DATA PROVIDED
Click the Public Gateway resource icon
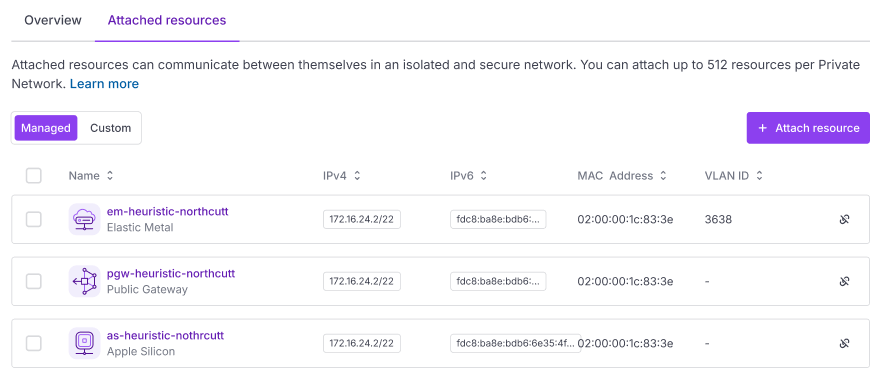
...
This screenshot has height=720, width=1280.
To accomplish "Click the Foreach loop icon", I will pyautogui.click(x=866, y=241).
* * *
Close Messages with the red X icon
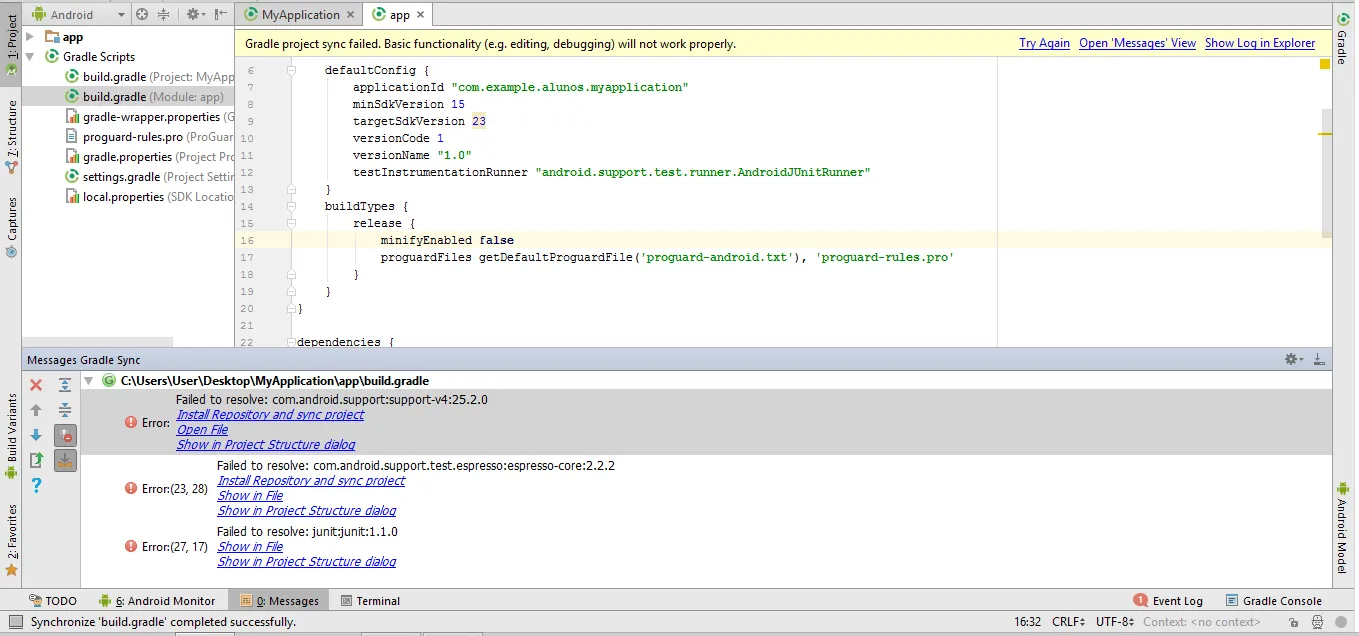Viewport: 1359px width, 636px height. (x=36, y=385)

TASK GOAL
Rewrite the lines starting with the one containing "This screenshot has height=720, width=1280." and ending with the one containing "will pyautogui.click(x=866, y=241).", both included and requests kept, shifting every coordinate in the answers up by 92.

EXERCISE SOLUTION
This screenshot has height=720, width=1280.
To accomplish "Click the Foreach loop icon", I will pyautogui.click(x=958, y=333).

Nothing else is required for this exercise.